Thursday, May 21, 2009

What students love. The book group had been meeting every other Tuesday for several weeks, and many good ideas about the campus came up for discussion along the way. But I sat up and took note when a colleague said this:

Students love it when faculty 'own up' to not knowing something. (R. duC)

I connected this sentence immediately to another thought I had been carrying around for a few weeks, something spoken by a teacher to a group of students:

I don't know how you will apply this [thing we are studying] in your life. (Source lost)

Seen together, the two sentences help teachers remember why students aspire to be the center of their own learning. It's respectful for us to help them do so, and important, too, since they become the users of the knowledge that is passed down and reshaped for new times and invented wholesale along the way. And between the respect and the potency of knowledge that they get to work with, students become energized as learners. You remember whenever you've witnessed such a thing in your own school.

Too often, however, we behave as though we know down deep that we must ventually pass along the cultural heritage, the tools and habits of mind and bodies of information that is our common property, but we don't want to let it quite out of our hands just yet:

No, you can have this stuff later. You know, it's the good stuff, so we can't let you try it out just yet. While you're waiting, could you memorize this other stuff here for a quiz? [0 & P]

Tuesday, July 1, 2008

What students like. And furthermore, about that conference on the weekend: students like challenges, they like to dig deep once they get a taste for it. They like feeling alive, feeling that their brains are alive, that what they do matters, that they have something serious to think about, that they can play seriously with ideas, that they can be respected, that there are other people exploring the world around them. Remember that feeling?
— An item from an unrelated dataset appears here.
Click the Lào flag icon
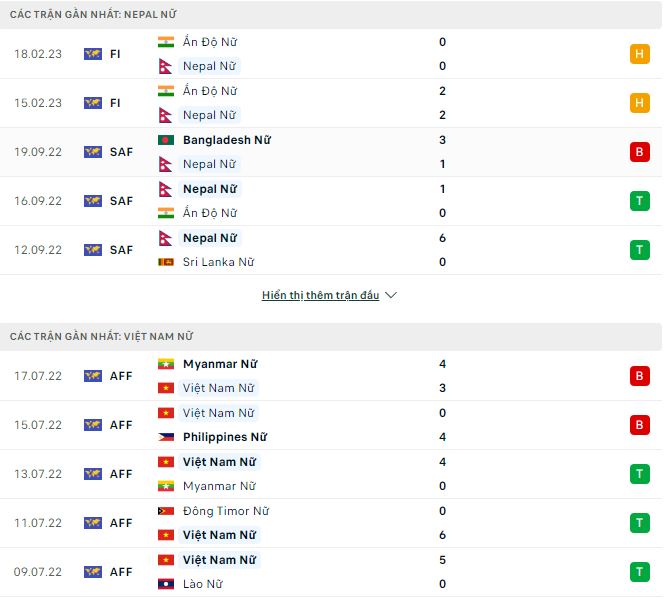668x599 pixels. (x=166, y=584)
If not, why not? [0 & P]

Monday, June 30, 2008

Underestimating. I was off at a graduate student conference this weekend in California, and I've been remembering years ago that I went to an undergraduate conference. The first was for interdisciplinary M.A. programs in liberal studies, and the second was for peer tutors in the world of writing centers. In both cases, a cautionary reminder for teachers: we habitually underestimate our students. We habitually underestimate our students. Say it again: we habitually underestimate our students. [0 & P]

Wednesday, June 11, 2008

Henry Miller on blogging. Area teacher, actor, and blogger Michael Coffee sent along this quotation from Henry Miller:

It does me good to write a letter which is not a response to a demand, a gratuitous letter, so to speak, which has accumulated in me like the waters of a reservoir. (Books in My Life, ch. 12)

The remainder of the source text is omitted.